Ortaçağda baharat ticaretinin gözde kentleri Venedik, Lizbon ve Amsterdam. Lezzet Fetihleri isimli kitabında Michael Krondil(*) bu üç kentin o dönemini güzel anlatmış ve baharat ticaretinin nasıl yapıldığını, nasıl zenginleşildiğini ayrıntılarıyla vermiş. Onun anlattıklarından yola çıkarak ben de bir dış ticaret ülkesi olmanın gerekliliklerine vurgu yapmak için kentlerin baharat öykülerinde ilgili bölümlere numaralar verdim. (1) İhracat için değerli bir ana ticaret metası olması gerekiyor, (2) metanın bir kullanım yeri olması, (3) metanın tarihte bir yeri, geçmişi olması lazım, (4) o andaki konjoktürün (rekabet ortamının) metanın ticaretine uygun olması, (5) ülkenin kültürel, siyasi ve hukuki yapılarının inkişafı şart, (6) ülkenin askeri siyasetinin dış ticareti desteklemesi, (7) kültürel konjonktürün metanın piyasasını destekliyor olması lazım (ülke imajı ve marka imajı olumlu bir uyum içinde mi), (8) nihayetinde gerektiğinde alternatifler geliştirilebilmesi gerekir. Bu numaraları üç şehrin öyküsünü okurken takip ettiğinizde dış ticarette başarının umdelerini de görmüş olacaksınız.
Michael Krondl üniversitede dersler veren bir yemek yazarı ve şefmiş. Bir keresinde İngiltere’de baharatlarıyla ünlü bir lokantaya girmiş ve kendine şu soruyu sormuş: “Acaba Ortaçağ Avrupa’sında yemekler bu kadar baharatlı mıydı?”. Epeyce bir okumuş, araştırmış ve şu sonuçlara varmış: Araştırmalar gösteriyor ki, birçok tarihçi Ortaçağ yemeklerinin baharatlı sevildiği konusunda hem fikir, ancak baharatın ne miktarda kullanıldığı konusunda görüş farklılıkları var. Asıl sorun o döneme ait tariflerin belirsiz olmasıdır. Çünkü genellikle tariflerde “hoş baharatlar”(1) yazmaktadır ve aşçılarının ne yaptıklarını bildikleri varsayılmaktadır.

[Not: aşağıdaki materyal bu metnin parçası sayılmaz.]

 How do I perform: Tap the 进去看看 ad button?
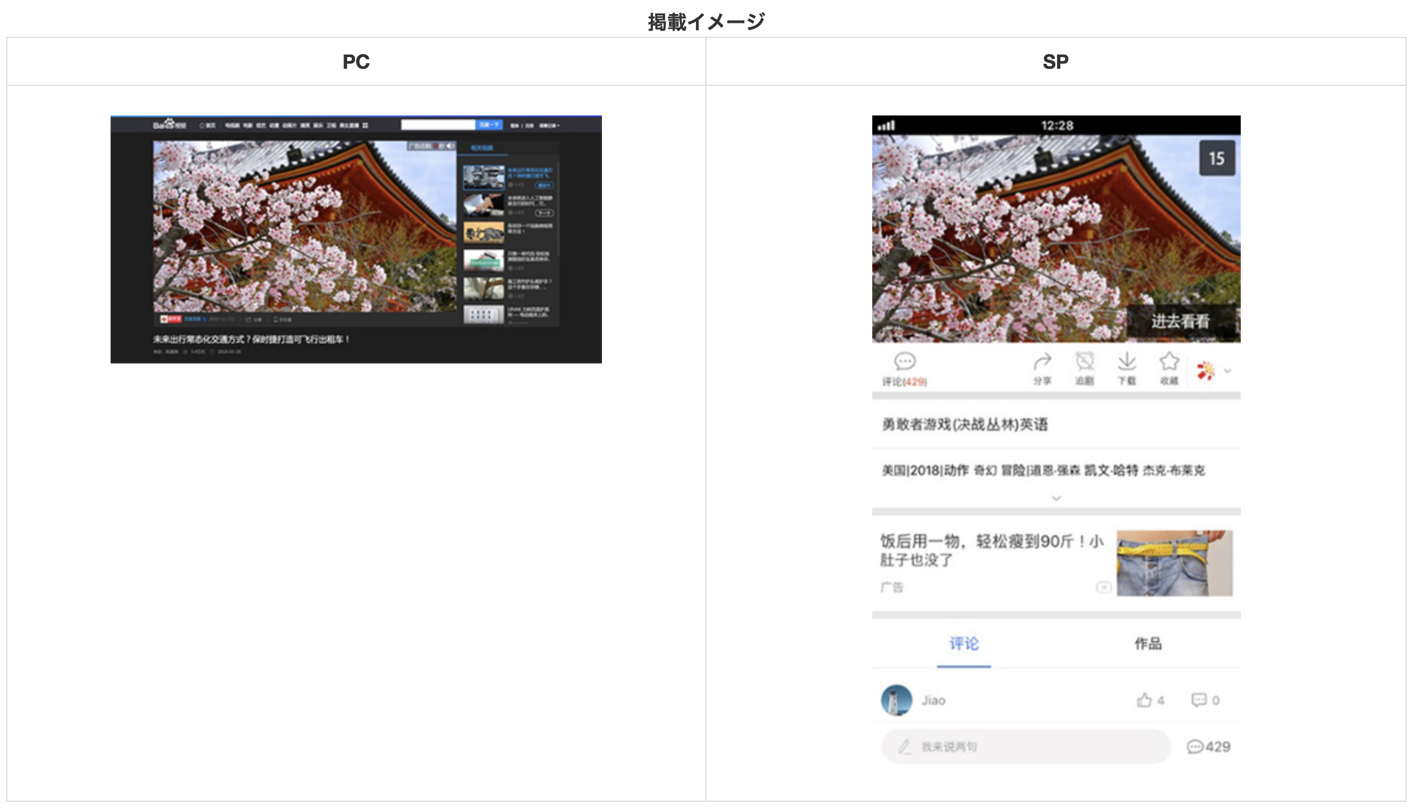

Aslında esas mesele baharatlardan ziyade yemeğin ne kadar abartılı olduğudur. Bir davette yemeğin orijinalliği baharatlardır. Avrupalıların baharat düşkünlüğüne dair farklı görüşlerinden bahsederek sözlerine devam eden M. Krondl, insanlık tarihi boyunca buzdolabının ortaya çıkışına kadar yiyeceklerin kurutularak, tuzlanarak ve asitte bekletilerek üç şekilde başarıyla muhafaza edildiğini ve bilinenin aksine eski dönem yemek kitaplarında baharatların muhafaza amaçlı kullanılmadığını söylüyor. Fakat yakın zamanda yapılan araştırmalara göre bazı baharatların güçlü antimikrobik özellikleri olduğunun saptandığını ancak Avrupa baharat ithalatının büyük kısmını oluşturan karabiberin ise bu açıdan oldukça zayıf ve buna karşılık tuzun ise şampiyon bir konumda
olduğunu belirterek gıdanın bozulmalarına karşılık kullanılmayan bu baharatların eskiden lüks tüketim sınıfına girdiğini ve baharatların günümüzün pahalı sızma (cold press) zeytinyağı ayarında olduğunu söylüyor.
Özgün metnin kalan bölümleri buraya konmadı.